---------- DATASET ----------

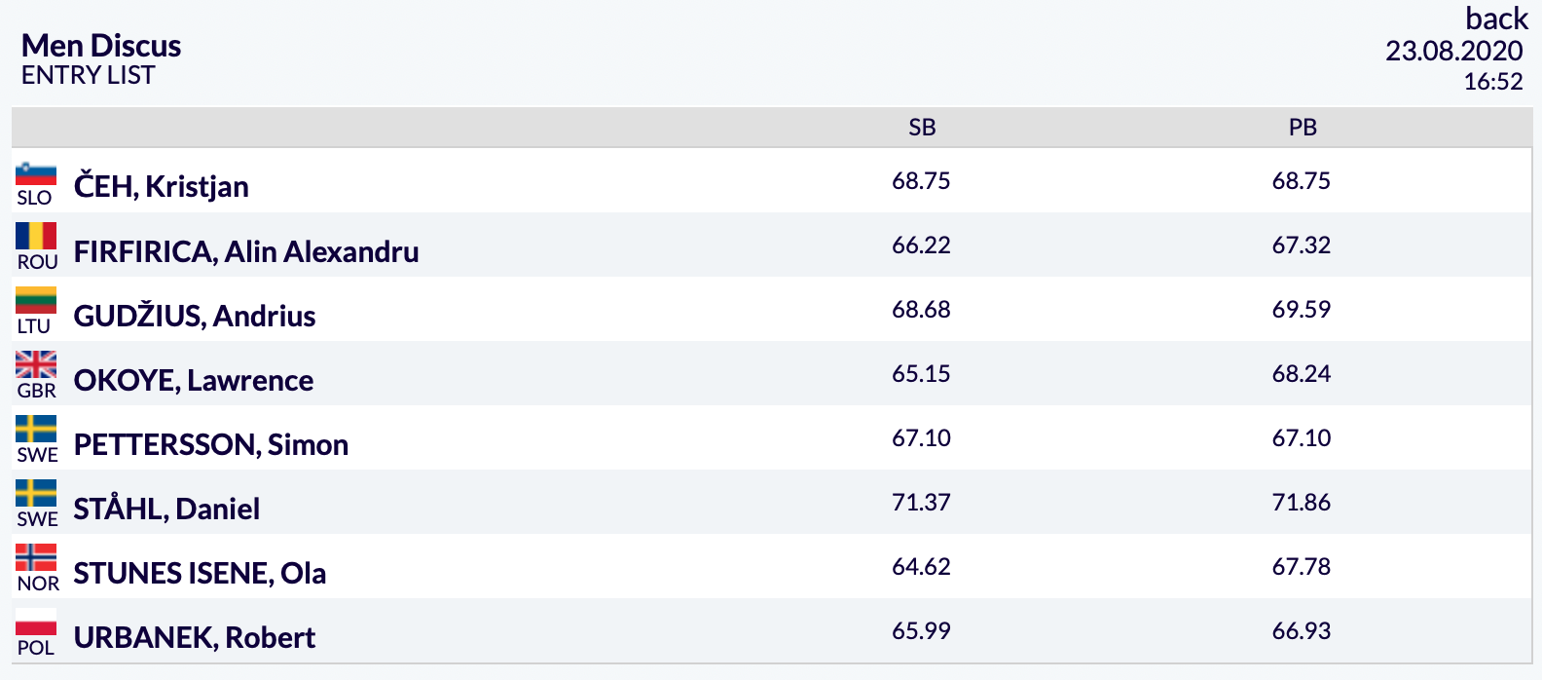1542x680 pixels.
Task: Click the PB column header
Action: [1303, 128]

----------
---------- DATASET ----------

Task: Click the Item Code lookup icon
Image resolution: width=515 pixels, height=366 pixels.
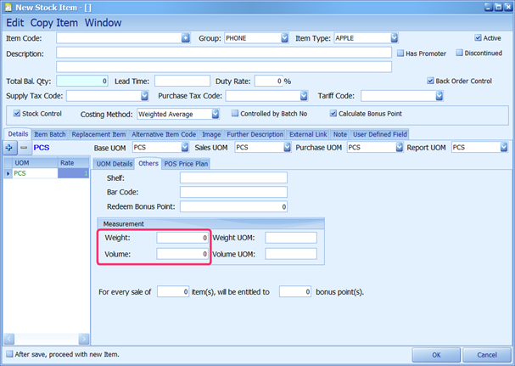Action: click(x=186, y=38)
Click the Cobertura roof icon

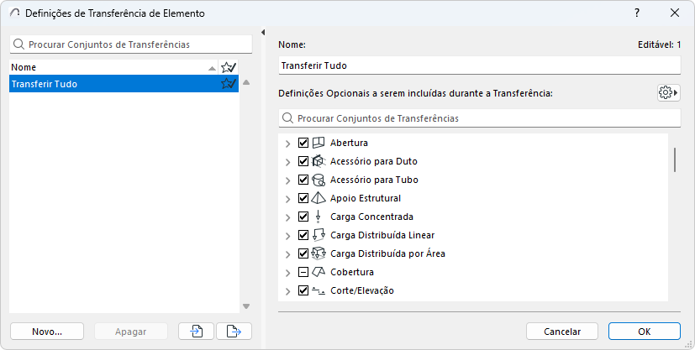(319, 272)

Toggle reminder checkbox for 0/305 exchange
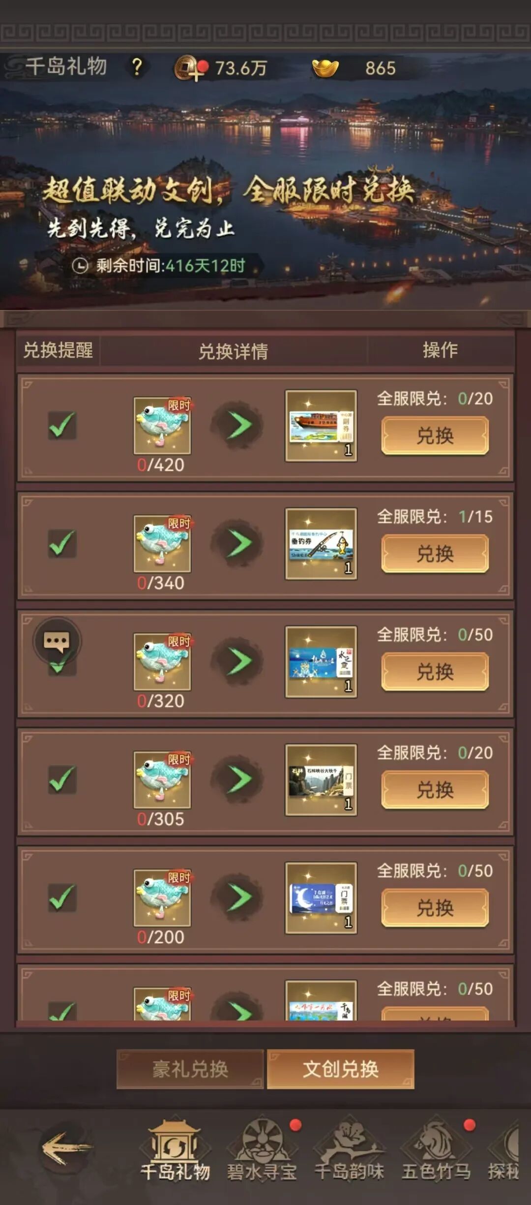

----------

**EXERCISE INSTRUCTIONS:** Nothing but the lines above from the line with "Click the Cobertura roof icon" up to and including the line with "Toggle reminder checkbox for 0/305 exchange" should be returned, exactly as written and without pictures.

**RESPONSE AREA:**
Click the Cobertura roof icon

(319, 272)

Toggle reminder checkbox for 0/305 exchange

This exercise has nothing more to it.